WHAT YOU NEED TO DO >> Write out the material word for word, starting from its very beginning and stopping after the line that contains "Login (628, 29)". Omit the pictures from your copy.

↓

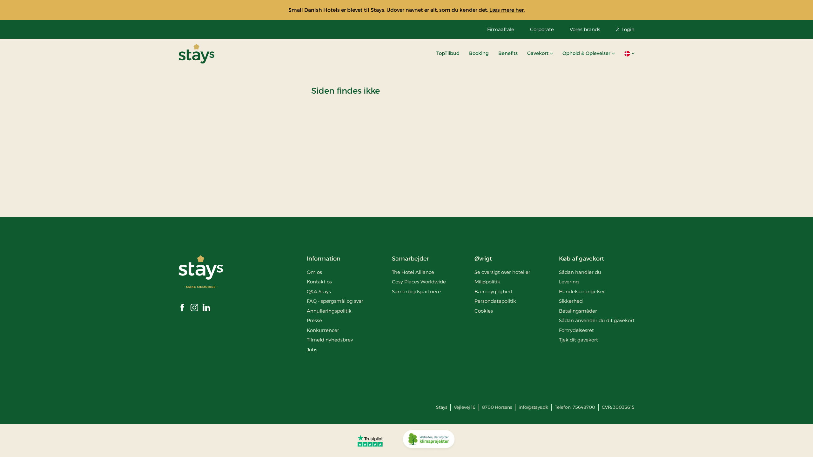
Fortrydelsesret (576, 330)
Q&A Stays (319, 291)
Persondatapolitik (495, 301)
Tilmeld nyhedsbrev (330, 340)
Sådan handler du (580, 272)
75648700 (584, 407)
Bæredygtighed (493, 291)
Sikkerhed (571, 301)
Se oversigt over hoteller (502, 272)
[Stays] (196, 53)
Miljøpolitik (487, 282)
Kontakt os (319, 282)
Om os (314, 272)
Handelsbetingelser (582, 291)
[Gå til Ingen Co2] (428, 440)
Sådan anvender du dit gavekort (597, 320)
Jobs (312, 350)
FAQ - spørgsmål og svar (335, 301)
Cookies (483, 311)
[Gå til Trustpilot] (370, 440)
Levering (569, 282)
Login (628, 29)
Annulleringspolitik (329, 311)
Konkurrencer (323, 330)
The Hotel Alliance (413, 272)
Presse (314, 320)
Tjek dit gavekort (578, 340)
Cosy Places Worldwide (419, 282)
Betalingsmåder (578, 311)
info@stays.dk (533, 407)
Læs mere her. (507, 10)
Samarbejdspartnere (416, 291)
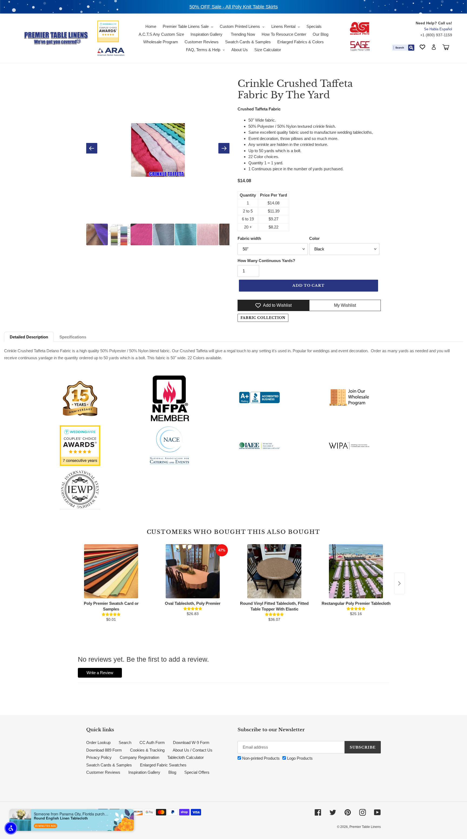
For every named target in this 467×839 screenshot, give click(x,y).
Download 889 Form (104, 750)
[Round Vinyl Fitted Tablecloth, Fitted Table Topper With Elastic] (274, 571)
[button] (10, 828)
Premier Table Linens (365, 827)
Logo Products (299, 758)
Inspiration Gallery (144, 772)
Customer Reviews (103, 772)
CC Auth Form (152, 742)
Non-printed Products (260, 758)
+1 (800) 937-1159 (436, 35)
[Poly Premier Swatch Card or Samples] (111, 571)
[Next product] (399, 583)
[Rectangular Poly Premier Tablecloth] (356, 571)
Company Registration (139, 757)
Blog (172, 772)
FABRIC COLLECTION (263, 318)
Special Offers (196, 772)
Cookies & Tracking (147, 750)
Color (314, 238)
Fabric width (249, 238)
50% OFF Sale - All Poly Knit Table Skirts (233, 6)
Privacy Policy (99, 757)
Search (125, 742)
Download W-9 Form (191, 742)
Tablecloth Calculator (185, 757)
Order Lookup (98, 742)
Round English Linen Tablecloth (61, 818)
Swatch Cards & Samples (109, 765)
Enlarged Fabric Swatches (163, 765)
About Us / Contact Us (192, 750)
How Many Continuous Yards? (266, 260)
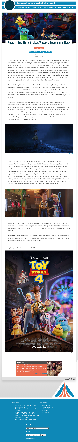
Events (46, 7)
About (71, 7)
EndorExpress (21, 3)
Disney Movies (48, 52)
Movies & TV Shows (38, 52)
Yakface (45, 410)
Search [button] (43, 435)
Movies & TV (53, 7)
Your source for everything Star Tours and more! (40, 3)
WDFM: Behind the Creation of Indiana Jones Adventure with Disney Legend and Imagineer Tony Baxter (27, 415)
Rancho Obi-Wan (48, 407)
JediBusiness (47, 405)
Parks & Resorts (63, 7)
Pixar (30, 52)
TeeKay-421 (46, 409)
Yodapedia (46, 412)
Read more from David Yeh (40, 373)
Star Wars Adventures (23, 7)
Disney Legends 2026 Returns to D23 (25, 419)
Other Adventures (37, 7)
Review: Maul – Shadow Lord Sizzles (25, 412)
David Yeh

↑

COMPLETE ANSWER >>
Fortrydelsesret (576, 330)
Q&A Stays (319, 291)
Persondatapolitik (495, 301)
Tilmeld nyhedsbrev (330, 340)
Sådan handler du (580, 272)
75648700 (584, 407)
Bæredygtighed (493, 291)
Sikkerhed (571, 301)
Se oversigt over hoteller (502, 272)
[Stays] (196, 53)
Miljøpolitik (487, 282)
Kontakt os (319, 282)
Om os (314, 272)
Handelsbetingelser (582, 291)
[Gå til Ingen Co2] (428, 440)
Sådan anvender du dit gavekort (597, 320)
Jobs (312, 350)
FAQ - spørgsmål og svar (335, 301)
Cookies (483, 311)
[Gå til Trustpilot] (370, 440)
Levering (569, 282)
Login (628, 29)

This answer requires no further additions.